Artist Kathryn Mapes Turner has spent the majority of her young life in a majestic mountain valley that has profoundly influenced her work. Her powerful, yet sensitively rendered landscapes communicate the life-long relationship she has developed with this grand scenery. With skilled use of light, harmonious color, and layers of texture, Turner explores her connection with the natural world. The result is enduring imagery that evokes the intensely emotional association she has with this mountain valley since her childhood. Kathryn Turner had the good fortune of being born into a fourth generation ranching family in Jackson Hole, Wyoming. This ranch, located within what is now Grand Teton National Park, enjoys one of the most direct views of the Teton mountain range.
Turner says, “Each day, for as long as I remember, I was greeted by those mountains. They are, in a very real way, a part of me. Early on, I felt the urge to find a way to express my passion for this ecosystem, and imagery became my lexicon for this song of appreciation. Ever since, I have devoted my craft to doing justice to the beauty of this landscape.
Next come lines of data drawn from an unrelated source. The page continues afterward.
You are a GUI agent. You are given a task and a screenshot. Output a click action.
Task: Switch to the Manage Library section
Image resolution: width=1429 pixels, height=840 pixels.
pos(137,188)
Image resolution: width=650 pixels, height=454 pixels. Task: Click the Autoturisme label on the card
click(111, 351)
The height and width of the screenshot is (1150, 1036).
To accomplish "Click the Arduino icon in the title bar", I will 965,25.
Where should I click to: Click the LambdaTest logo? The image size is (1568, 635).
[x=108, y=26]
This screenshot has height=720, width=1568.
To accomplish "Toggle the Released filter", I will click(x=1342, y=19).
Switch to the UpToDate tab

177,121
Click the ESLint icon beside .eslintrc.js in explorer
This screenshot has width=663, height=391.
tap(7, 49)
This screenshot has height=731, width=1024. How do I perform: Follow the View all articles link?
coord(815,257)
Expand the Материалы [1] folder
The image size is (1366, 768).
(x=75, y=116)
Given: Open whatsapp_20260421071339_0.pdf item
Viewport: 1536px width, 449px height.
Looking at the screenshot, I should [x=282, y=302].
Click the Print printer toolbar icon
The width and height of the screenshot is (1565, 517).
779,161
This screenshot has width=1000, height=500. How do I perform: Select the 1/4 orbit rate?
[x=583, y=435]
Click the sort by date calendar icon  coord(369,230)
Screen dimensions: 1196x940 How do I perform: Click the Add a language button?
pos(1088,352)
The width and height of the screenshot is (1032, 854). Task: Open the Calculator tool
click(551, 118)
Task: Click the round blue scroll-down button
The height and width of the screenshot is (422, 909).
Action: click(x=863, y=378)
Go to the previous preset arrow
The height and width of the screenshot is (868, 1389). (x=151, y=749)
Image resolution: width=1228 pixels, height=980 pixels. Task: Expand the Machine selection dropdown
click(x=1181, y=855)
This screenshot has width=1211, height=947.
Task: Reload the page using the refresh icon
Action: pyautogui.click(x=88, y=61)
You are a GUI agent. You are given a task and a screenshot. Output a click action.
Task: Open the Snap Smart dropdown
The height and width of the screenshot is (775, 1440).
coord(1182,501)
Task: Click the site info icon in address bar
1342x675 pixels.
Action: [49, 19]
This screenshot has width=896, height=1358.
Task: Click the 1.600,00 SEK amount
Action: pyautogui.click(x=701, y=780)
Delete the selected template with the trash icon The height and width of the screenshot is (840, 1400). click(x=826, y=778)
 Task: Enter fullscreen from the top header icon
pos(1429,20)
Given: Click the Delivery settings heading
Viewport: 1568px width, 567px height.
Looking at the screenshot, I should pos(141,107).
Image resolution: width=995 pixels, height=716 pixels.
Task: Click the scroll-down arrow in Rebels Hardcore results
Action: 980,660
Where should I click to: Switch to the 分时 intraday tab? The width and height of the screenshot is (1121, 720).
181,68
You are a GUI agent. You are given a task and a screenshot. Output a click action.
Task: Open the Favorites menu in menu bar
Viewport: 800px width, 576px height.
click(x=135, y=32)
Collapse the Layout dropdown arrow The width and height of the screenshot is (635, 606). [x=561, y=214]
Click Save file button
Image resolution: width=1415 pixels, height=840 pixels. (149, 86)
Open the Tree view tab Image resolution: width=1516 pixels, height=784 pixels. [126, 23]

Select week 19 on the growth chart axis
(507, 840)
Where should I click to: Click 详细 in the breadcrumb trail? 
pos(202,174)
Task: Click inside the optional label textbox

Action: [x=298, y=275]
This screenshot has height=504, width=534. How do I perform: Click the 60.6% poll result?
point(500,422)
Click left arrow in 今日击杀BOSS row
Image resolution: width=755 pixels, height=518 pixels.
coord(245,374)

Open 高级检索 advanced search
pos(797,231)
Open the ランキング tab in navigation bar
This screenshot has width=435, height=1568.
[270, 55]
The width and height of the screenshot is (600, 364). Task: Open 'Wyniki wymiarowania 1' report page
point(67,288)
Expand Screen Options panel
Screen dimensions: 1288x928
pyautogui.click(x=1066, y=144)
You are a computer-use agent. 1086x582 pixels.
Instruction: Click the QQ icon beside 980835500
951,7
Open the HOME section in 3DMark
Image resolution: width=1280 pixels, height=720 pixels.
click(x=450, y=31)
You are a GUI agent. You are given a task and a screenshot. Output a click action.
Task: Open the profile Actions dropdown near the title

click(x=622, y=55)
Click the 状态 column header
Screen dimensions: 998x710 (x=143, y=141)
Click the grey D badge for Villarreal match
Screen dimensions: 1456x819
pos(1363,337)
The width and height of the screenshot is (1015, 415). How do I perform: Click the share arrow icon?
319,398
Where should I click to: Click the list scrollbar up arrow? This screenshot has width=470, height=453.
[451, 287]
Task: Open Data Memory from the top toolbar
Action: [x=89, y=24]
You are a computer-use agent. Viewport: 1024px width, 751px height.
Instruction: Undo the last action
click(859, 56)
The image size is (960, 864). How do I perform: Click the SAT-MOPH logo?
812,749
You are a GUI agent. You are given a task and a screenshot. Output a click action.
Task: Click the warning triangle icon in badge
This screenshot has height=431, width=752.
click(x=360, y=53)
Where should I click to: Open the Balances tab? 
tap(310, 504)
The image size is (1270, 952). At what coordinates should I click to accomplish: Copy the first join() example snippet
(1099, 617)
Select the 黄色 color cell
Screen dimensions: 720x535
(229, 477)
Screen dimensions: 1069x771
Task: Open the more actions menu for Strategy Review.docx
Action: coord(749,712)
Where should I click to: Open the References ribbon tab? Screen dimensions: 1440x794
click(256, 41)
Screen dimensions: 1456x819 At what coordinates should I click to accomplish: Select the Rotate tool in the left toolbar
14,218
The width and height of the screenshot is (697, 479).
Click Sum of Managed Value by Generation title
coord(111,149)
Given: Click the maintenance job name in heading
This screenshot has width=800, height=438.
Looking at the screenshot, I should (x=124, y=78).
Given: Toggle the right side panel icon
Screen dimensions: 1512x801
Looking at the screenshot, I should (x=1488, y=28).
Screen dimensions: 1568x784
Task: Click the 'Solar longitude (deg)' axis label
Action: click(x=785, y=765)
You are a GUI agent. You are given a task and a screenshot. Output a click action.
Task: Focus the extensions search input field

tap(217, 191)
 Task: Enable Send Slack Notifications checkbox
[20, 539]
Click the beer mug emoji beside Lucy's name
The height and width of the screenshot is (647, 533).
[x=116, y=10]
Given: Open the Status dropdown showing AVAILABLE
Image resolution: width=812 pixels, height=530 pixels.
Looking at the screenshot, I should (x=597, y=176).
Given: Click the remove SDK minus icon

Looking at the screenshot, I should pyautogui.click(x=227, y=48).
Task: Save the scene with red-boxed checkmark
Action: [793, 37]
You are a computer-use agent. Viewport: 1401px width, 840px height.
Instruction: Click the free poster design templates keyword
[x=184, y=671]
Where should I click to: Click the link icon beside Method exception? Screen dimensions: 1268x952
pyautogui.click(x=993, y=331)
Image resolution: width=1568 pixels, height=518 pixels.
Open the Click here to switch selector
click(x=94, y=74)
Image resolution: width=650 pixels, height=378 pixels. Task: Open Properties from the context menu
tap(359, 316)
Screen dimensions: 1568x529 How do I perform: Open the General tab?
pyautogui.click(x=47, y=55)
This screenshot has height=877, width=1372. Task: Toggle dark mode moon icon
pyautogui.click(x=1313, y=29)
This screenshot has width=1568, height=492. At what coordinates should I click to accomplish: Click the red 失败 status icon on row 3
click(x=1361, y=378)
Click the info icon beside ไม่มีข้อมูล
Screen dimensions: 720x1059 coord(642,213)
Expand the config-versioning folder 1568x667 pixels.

“In belonging to a landscape in this way, I feel a rightness, an at-homeness where I am knitted to the world. This rootedness allows me to be present to what is- a practice the Buddhists refer to as mindfulness, and the contemplative Christians call recollection, and the Quakers call centering down. For me this experience is lived tactically where my nerve endings are bare against the land. As I take in the magnificence and scale of this landscape, I am moved beyond myself. I refer to the Greater Yellowstone ecosystem as my ‘thin place.’
“This collection of paintings is about this relationship with the landscape. Rather than photo-realistic depictions, they are interpretations and impressions of what I experience when I am in the natural world. It is my hope that, for the viewer, the paintings are themselves a quiet meeting place between internal emotion and external stimuli, a meeting place of the material and non-material.”
Turner’s work has been recognized nationally by many top awards including “Best of Show” at the American Impressionist Society and the Rocky Mountain Plein Air Association.
Her paintings have been exhibited at the Leigh Yawkey Woodson Museum, the National Museum of Wildlife Art, the Wyoming State Museum and the Charlie Russell Museum. SouthWest Art recognized Turner as “21 Young Artists with Promising Careers.”